Wednesday, December 21, 2011

What’s with the Fear?

An Examination of the Motives behind Fear Mongering


I’ve been tripping out lately on all the fear-mongering and paranoia that has been percolating up on the internet and elsewhere. It’s easy enough to disprove a lot of the whacked out nonsense you hear, but ultimately it had me asking the question: Why?

Why are there people out there who are hell-bent on spreading fear and generating an climate of distrust and paranoia? Well I think some people probably do it just for kicks, for the ego stroke, for the challenge of writing a story that becomes accepted by a segment of the population. I’m a writer of fiction myself. I’ve made false documentaries; I’ve published phony news stories. My work is generally tongue in cheek and, even if the falsities are not detected, more of a goof than a nefarious tool of chaos. But still, I can understand the mentality of the creator of fiction who gets their rocks off by spreading falsehoods. It’s fun and satisfying to write a piece that is constructed well enough to be believable.

But there is a more pragmatic motive behind some of the misleading information out there: loyalty. If you monger in fear, and paint yourself as the shining ray of truth in a sea of lies, and if you do it well enough, you will eventually attract an audience of people who trust you, and only you.

This loyalty can be used for a variety of different ends. If you are the host of a radio program that purports to tell its audience the truth behind conspiracies and weird phenomenon, that loyalty manifests itself into an audience that boosts your ratings, and allows you to sell advertising to your sponsors.

If you are a self-proclaimed health guru who exposes to your audience the schemes and cynicism behind modern health care, you can use the loyalty of your audience to sell health supplements and books.

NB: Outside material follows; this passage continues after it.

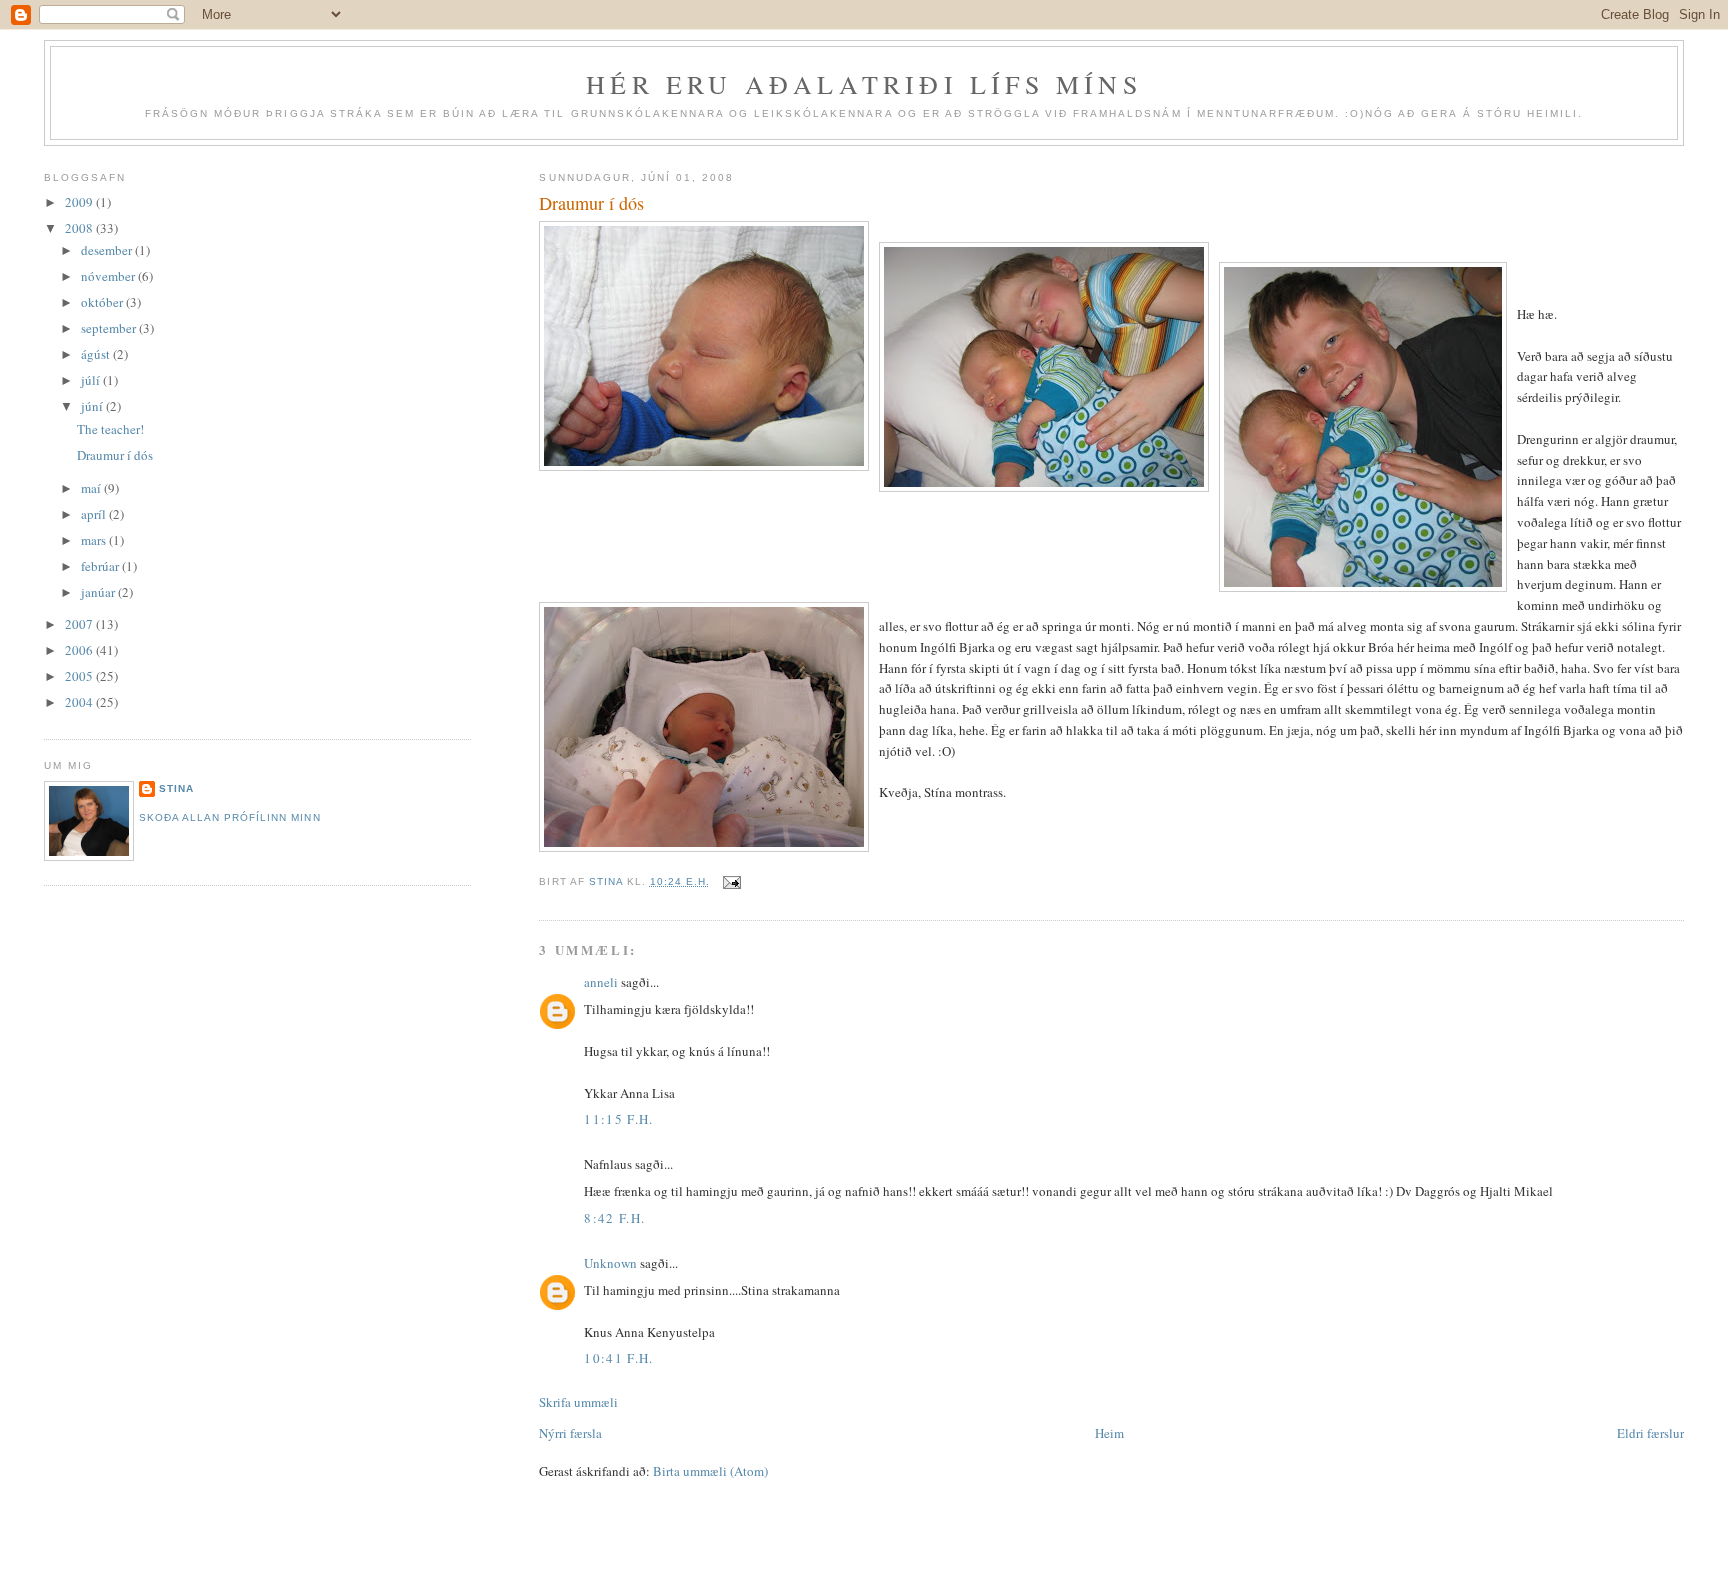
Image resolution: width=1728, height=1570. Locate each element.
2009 (80, 202)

If you are a government, you can use fear of insidious enemies lurking in the shadows to foster loyalty to a police state, all in the name of “security.”

The problem with loyalty is that it comes at the expense of freedom. You trade your free will when you pledge your allegiance to a figure or cause. You lost your rights when you give into fear. Not just your government guaranteed rights, but your ingrained human rights – your right to be in harmony, to be at peace, to be happy. Fear destroys those rights.

The truth will set you free – because the truth is the truth. It is not disputable, it only is. Seek the truth and you need pledge no other fealty.